OpenClaw Agent Mesh
WarnAudited by ClawScan on May 18, 2026.
Overview
The skill’s peer-messaging purpose is coherent, but its HTTP receive code can write files using peer-controlled IDs and appears to miss some promised message-safety checks.
Review this skill before installing or running the server. If you use it, bind the server only to a trusted interface, avoid exposing it to untrusted networks, and wait for fixes that sanitize peer-controlled filenames and fully enforce the documented verification rules.
Findings (4)
Artifact-based informational review of SKILL.md, metadata, install specs, static scan signals, and capability signals. ClawScan does not execute the skill or run runtime probes.

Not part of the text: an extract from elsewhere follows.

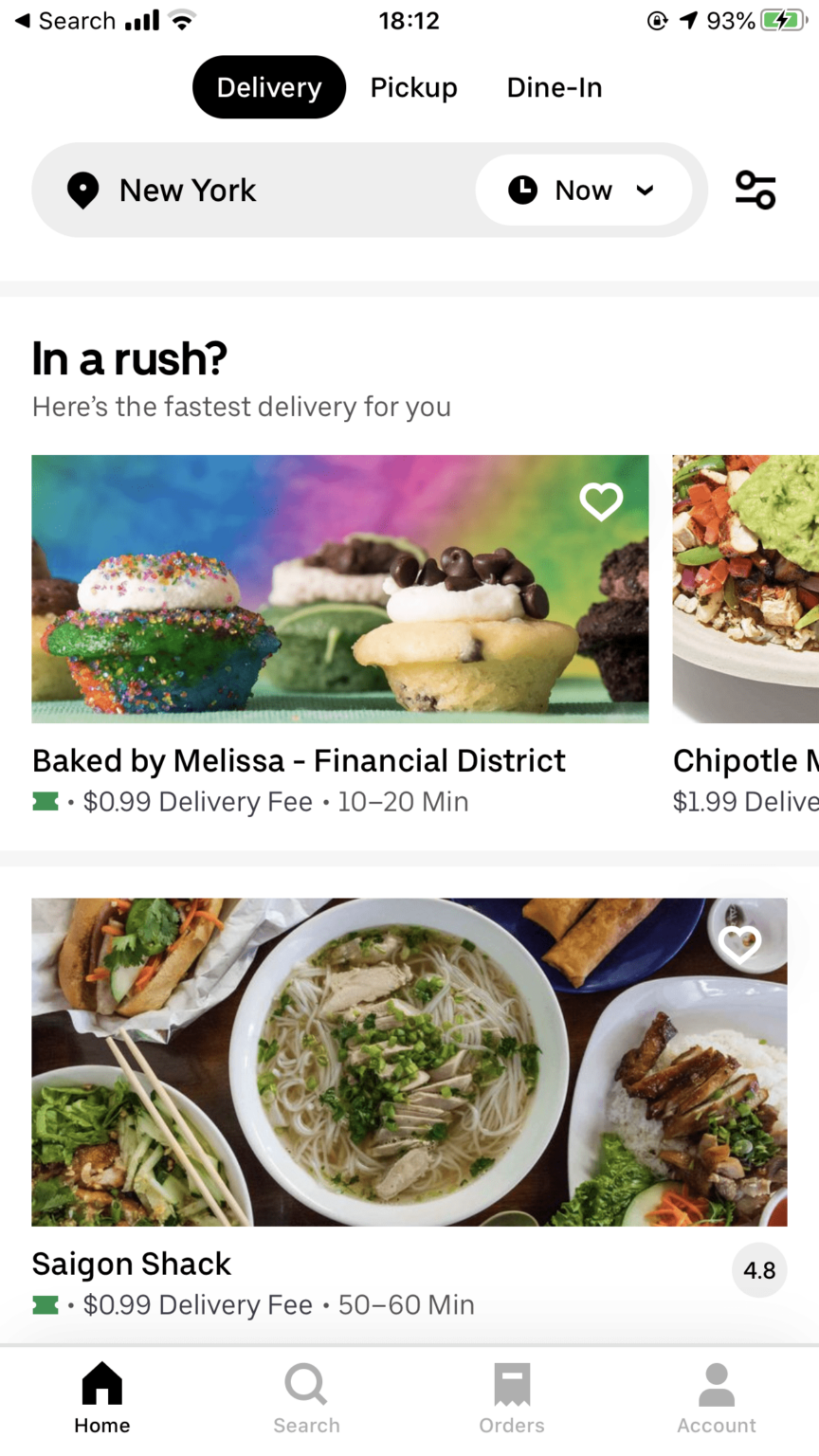The width and height of the screenshot is (819, 1456).
Task: Open the New York address selector
Action: coord(188,190)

If the HTTP server is running, a peer could choose IDs containing path separators or absolute paths to create or overwrite JSON files outside the intended request/message folders, potentially corrupting mesh state or other user-writable JSON files.
Received peer-controlled request_id and message_id values are concatenated into filesystem paths without validation, sanitization, or a check that the resolved path remains inside the intended state directories.
path = REQ_IN_DIR / f"{payload['request_id']}.json"
save_json(path, payload)
...
path = MSG_IN_DIR / f"{payload['message_id']}.json"
save_json(path, payload)Use locally generated safe filenames or strictly validate IDs with an allowlist; reject absolute paths, '..', and path separators; resolve the final path and verify it stays under the intended state directory before writing.
A trusted peer, or a replayed signed payload from that peer, could cause stale or incorrectly addressed messages to be persisted and acknowledged, weakening the trust boundary the skill advertises.
The visible receive-message logic accepts and acknowledges a message after signature verification, but does not show checks for message type, intended recipient, stale timestamp, duplicate/replayed message ID, or malformed envelope fields.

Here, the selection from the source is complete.